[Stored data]
########################################

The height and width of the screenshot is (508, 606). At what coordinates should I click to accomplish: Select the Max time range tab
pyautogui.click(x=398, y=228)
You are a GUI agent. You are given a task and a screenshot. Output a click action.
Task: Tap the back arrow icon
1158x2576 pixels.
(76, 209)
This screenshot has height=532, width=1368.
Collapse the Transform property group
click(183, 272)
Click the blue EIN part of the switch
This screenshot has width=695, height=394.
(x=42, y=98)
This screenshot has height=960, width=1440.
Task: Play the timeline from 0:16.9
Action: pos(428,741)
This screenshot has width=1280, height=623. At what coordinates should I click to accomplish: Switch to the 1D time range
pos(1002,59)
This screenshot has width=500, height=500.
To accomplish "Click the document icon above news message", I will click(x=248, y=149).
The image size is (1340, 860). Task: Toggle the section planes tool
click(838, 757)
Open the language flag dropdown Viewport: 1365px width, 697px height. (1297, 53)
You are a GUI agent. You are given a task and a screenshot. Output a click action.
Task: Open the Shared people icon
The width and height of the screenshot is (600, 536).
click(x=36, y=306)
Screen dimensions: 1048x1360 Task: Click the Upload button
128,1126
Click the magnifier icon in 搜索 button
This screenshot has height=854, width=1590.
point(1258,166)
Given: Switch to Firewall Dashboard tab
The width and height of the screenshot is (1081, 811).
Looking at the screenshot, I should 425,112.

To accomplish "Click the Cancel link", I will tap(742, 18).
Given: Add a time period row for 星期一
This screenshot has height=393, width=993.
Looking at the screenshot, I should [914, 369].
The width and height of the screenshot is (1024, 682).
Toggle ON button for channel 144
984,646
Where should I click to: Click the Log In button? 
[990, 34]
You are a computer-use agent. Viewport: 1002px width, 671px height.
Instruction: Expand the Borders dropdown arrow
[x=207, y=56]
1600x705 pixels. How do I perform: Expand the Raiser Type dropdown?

########################################

• Exercise details: What lines above contain the word "Viewport"? Return each such line.

• Task result:
Open the language flag dropdown Viewport: 1365px width, 697px height. (1297, 53)
You are a computer-use agent. Viewport: 1002px width, 671px height.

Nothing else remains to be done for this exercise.